REQUESTS
**a.** Answer the following questions using the scooter comparison, one answer per line with matching labels.
(i) Which scooter does the author say they would take as a daily commuter?
(ii) What is the Xiaomi M365's price per Wh?
(iii) According to the closing paragraph, what does the Wh per km metric highlight?
**b.** Render this sentence from the scooter comparison in Spanish: "The M365 is the sensible starter choice; the E-TWOW is what you buy once you know exactly what you need."
**c.** In the table of the scooter comparison, list every metric for which the Xiaomi M365 is marked with ✅.

TEXT BLOCK
For my money-and my back-I'd take the BOOSTER ES as my daily commuter without hesitation. It simply makes moving through a city easier, faster and less frustrating. The M365 is the sensible starter choice; the E-TWOW is what you buy once you know exactly what you need.
Numbers Freaks Corner
| Metric | E-TWOW BOOSTER ES | Xiaomi M365 |
|---|---|---|
| Price per Wh (€/Wh) | ❌ 2,94 €/Wh | ✅ 1,67 €/Wh |
| Price per km/h of top speed (€/km/h) | ❌ 27,43 €/km/h | ✅ 18,68 €/km/h |
| Weight per Wh (g/Wh) | ✅ 41,43 g/Wh | ❌ 44,64 g/Wh |
| Weight per km/h (kg/km/h) | ✅ 0,39 kg/km/h | ❌ 0,50 kg/km/h |
| Price per km of real-world range (€/km) | ❌ 36,58 €/km | ✅ 23,35 €/km |
| Weight per km of real-world range (kg/km) | ✅ 0,52 kg/km | ❌ 0,63 kg/km |
| Wh per km efficiency (Wh/km) | ✅ 12,44 Wh/km | ❌ 14,00 Wh/km |
| Power to max speed ratio (W/km/h) | ✅ 16,67 W/km/h | ❌ 10,00 W/km/h |
| Weight to power ratio (kg/W) | ✅ 0,0232 kg/W | ❌ 0,0500 kg/W |
| Average charging speed (W) | ✅ 80,00 W | ❌ 56,00 W |
These metrics translate the spec sheets into efficiency and value indicators. Price-per-Wh and price-per-km/h show how much energy storage and speed you get for your money. Weight-based metrics reveal how much scooter you drag around for a given performance or range. Wh per km highlights energy efficiency in real use. Power-to-speed and weight-to-power show how lively the scooter feels for its size. Finally, average charging speed tells you how quickly you can turn a wall socket into usable kilometres.

DATA EXTRACT
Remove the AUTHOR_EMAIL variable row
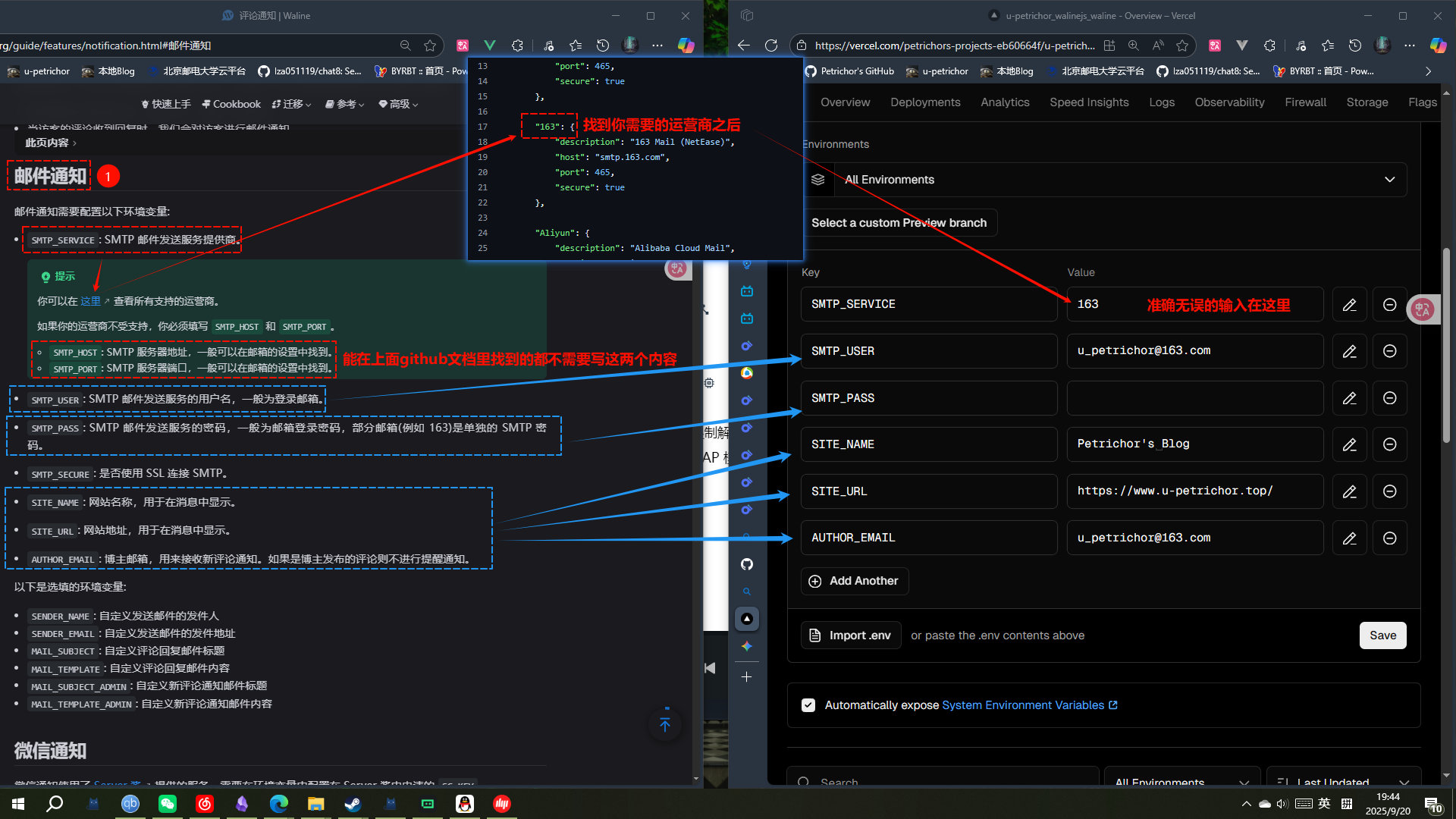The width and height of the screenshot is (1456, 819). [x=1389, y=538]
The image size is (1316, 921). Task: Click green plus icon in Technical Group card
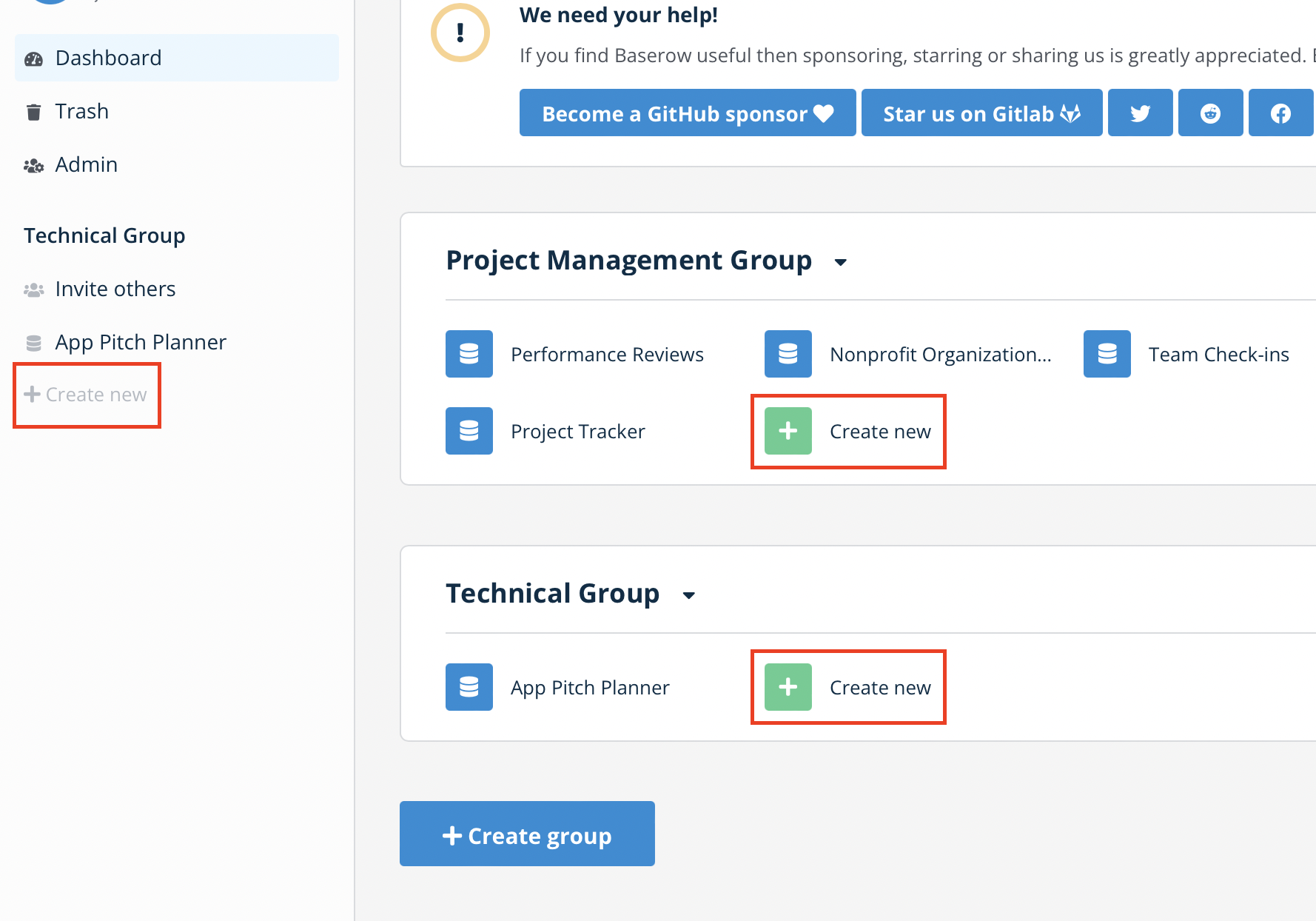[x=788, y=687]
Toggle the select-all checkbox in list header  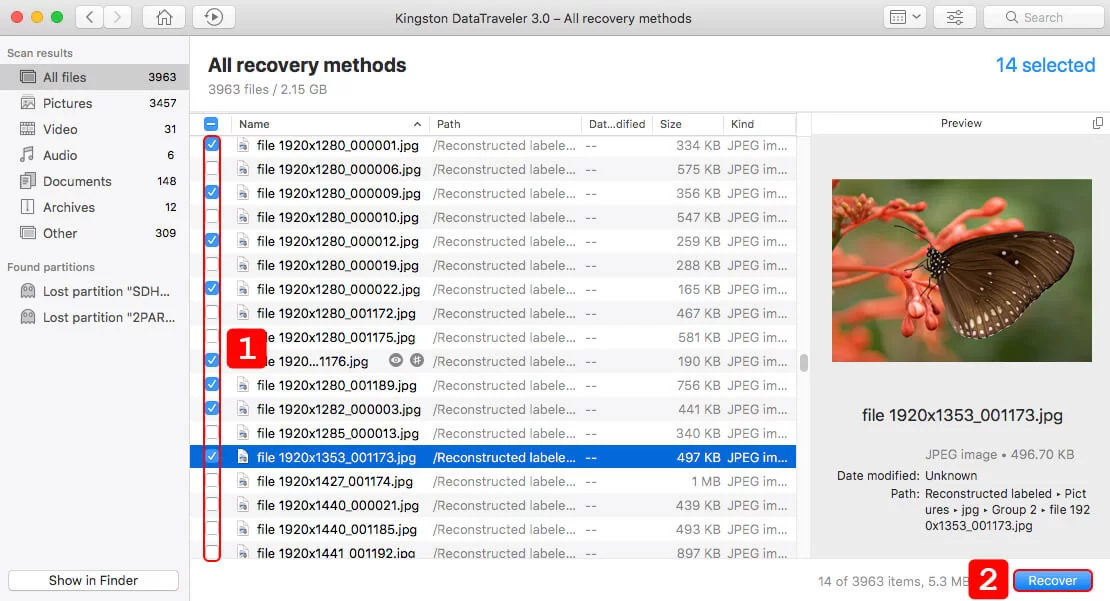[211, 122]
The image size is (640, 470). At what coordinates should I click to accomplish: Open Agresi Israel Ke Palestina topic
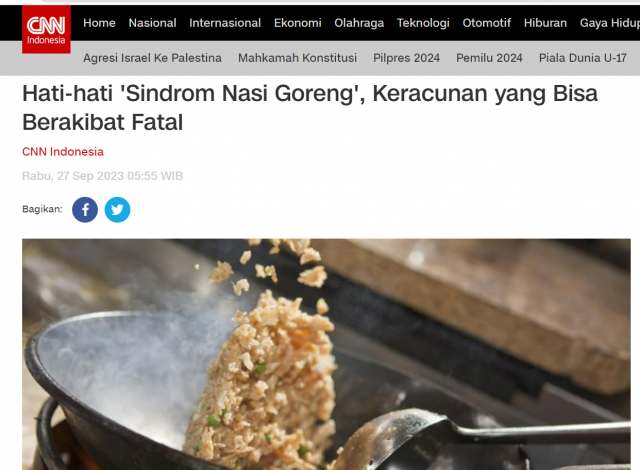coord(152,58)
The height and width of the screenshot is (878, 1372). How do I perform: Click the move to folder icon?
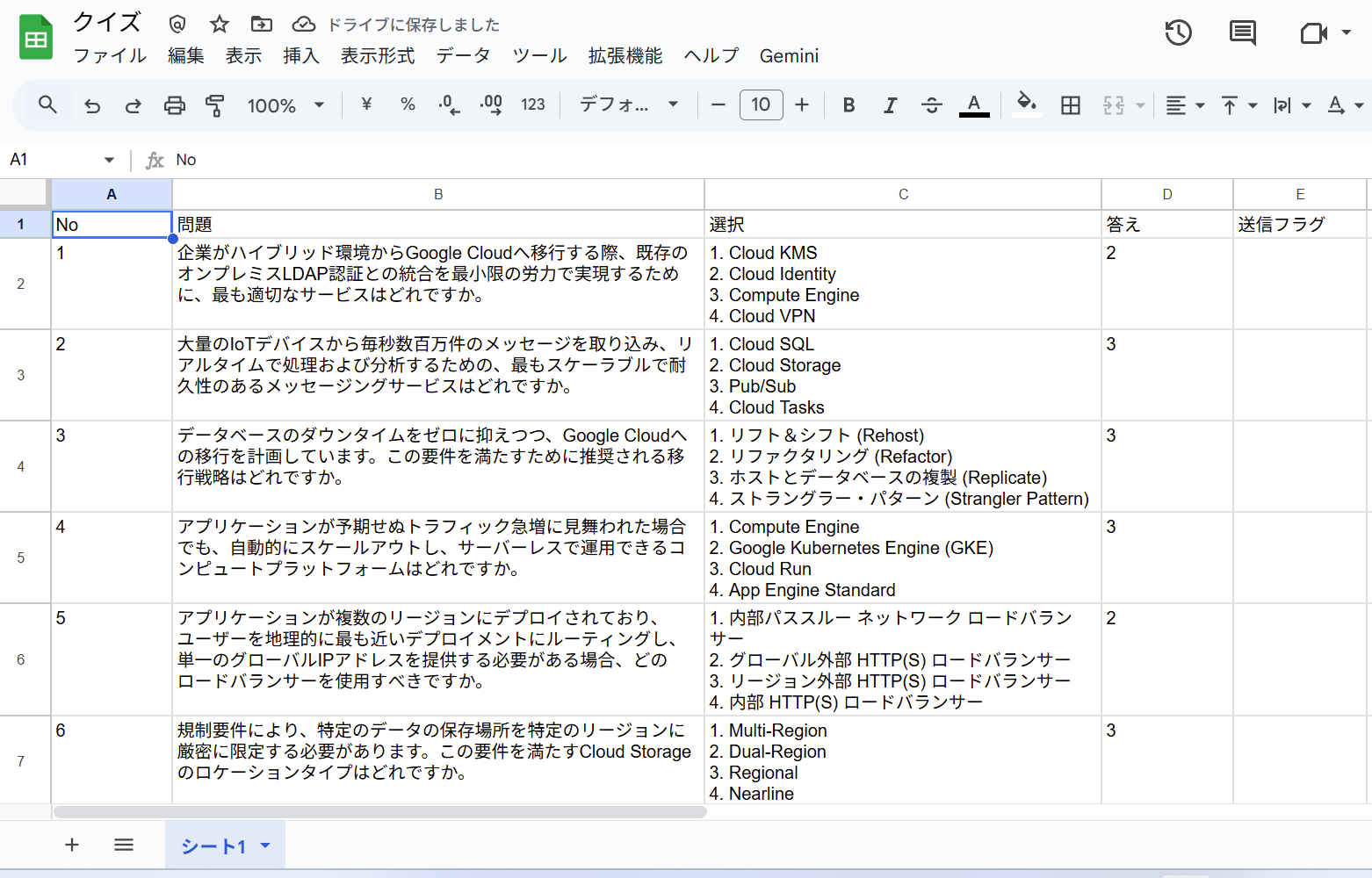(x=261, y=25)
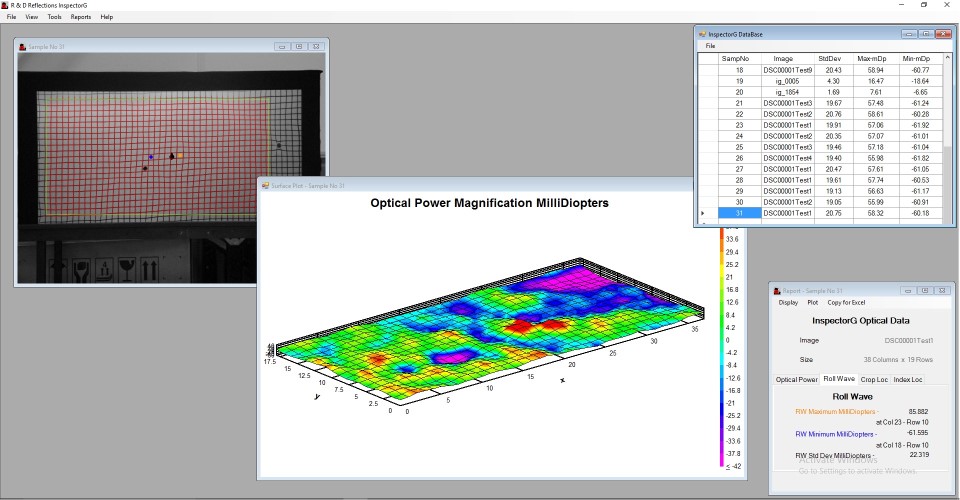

SET OF ANSWERS
**a.**
(i) The E-TWOW BOOSTER ES
(ii) 1,67 €/Wh
(iii) Energy efficiency in real use

**b.** El M365 es la opción sensata para empezar; el E-TWOW es lo que compras una vez que sabes exactamente lo que necesitas.

**c.**
- Price per Wh (€/Wh)
- Price per km/h of top speed (€/km/h)
- Price per km of real-world range (€/km)